This year’s celebration of National Adoption Month focuses on older youth in foster care who are awaiting adoption. Unfortunately, older youth are less likely to be adopted and too often age out of the foster care system without ever finding a permanent family.
According to the Administration for Children and Families, in FY 2014, 22,392 of the 107,918 youth waiting to be adopted were emancipated from foster care. That means nearly 1 out of every 4 youth awaiting adoption lost access to much needed education and financial support systems because they reached a certain age, usually 18-21 depending on the state. There is no age limit for needing a family.
At this age range, youth often gain key life skills as they begin their professional journey and make critical life decisions such as going to college. Older youth who age out of the foster care system are more likely than their peers to become homeless, unemployed, dependent on public assistance and to interact with the criminal justice system.
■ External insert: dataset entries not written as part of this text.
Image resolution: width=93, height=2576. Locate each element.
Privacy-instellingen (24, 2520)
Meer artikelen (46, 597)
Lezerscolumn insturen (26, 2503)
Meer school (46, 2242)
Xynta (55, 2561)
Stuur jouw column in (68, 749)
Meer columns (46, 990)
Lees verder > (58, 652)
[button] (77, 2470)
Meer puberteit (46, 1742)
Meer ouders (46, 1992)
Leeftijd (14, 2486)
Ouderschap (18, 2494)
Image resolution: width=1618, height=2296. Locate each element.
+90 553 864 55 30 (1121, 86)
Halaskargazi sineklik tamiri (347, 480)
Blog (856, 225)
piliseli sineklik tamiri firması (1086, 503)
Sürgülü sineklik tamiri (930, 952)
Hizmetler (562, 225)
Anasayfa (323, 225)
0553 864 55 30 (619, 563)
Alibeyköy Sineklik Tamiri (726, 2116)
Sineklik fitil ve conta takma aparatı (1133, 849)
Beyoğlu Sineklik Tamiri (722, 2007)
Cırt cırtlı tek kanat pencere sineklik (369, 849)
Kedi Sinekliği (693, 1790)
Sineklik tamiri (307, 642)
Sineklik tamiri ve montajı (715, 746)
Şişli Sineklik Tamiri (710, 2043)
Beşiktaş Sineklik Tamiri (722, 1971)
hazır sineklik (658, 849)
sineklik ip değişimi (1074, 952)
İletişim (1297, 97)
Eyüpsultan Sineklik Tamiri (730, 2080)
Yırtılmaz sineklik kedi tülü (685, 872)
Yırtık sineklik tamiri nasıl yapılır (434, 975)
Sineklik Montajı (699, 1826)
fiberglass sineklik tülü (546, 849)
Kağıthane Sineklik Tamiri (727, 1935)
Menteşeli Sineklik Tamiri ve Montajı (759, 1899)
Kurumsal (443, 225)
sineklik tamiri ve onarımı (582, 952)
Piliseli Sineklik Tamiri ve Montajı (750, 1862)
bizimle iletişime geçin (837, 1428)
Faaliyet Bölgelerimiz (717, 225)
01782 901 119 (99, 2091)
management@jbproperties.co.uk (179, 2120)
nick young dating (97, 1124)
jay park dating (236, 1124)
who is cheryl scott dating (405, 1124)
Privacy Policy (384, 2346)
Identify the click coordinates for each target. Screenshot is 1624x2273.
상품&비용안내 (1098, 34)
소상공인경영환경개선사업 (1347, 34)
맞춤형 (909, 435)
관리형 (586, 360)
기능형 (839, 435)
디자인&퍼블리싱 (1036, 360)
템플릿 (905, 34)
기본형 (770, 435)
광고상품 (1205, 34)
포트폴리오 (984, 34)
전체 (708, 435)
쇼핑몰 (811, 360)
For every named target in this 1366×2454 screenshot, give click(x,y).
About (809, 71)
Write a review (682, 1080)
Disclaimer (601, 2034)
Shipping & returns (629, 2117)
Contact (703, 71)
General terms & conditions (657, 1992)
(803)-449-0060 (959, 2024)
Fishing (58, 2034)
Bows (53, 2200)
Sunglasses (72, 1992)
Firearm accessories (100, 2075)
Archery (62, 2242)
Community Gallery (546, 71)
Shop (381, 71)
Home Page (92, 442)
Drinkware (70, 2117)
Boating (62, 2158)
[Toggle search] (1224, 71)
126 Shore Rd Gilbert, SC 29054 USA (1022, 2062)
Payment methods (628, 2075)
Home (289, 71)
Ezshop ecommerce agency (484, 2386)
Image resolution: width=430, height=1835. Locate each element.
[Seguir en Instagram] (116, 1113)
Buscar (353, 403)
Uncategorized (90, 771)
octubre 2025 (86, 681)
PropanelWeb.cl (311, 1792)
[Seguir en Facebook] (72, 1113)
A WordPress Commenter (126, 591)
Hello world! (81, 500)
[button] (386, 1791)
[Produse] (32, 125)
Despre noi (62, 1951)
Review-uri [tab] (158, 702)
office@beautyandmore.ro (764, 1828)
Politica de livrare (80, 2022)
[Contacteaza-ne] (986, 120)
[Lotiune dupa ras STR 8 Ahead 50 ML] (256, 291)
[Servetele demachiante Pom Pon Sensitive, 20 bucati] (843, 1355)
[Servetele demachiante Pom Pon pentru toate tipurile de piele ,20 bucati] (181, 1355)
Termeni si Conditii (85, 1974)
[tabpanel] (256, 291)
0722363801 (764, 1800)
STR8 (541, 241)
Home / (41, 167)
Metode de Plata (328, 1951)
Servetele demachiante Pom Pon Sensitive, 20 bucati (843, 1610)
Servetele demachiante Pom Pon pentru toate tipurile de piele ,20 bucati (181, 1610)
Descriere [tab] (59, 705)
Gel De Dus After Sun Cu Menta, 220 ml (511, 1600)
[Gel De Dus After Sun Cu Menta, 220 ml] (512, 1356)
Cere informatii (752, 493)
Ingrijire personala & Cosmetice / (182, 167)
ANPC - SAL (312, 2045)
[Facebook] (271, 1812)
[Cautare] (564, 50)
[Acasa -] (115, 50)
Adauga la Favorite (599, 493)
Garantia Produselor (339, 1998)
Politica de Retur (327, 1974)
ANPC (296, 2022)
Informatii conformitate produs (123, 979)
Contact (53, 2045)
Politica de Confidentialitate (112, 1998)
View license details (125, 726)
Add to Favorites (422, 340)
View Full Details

Many of the older youth awaiting adoption are traumatized prior to entering the foster care system and like all youth, they deserve a chance at a brighter future.
Compare those findings with research on the positive impact of adoption on the outcomes for older youth in foster care. Older youth who are adopted are more likely to complete high school, go to college and be more emotionally secure than their peers who remain in care. The benefits of having a permanent family, including vital emotional, financial and social support during adolescence and young adulthood, are clear.
Studies also indicate that LGBTQ prospective parents are more likely to adopt older youth. That is one of the many reasons HRC Foundation’s All Children – All Families project works to increase the capacity of child welfare agencies across the country to recruit more LGBTQ clients. LGBTQ parents have shown that they understand the challenges and trauma many of these older youth have faced and are capable of offering the critical support older youth in foster care need to realize their potential.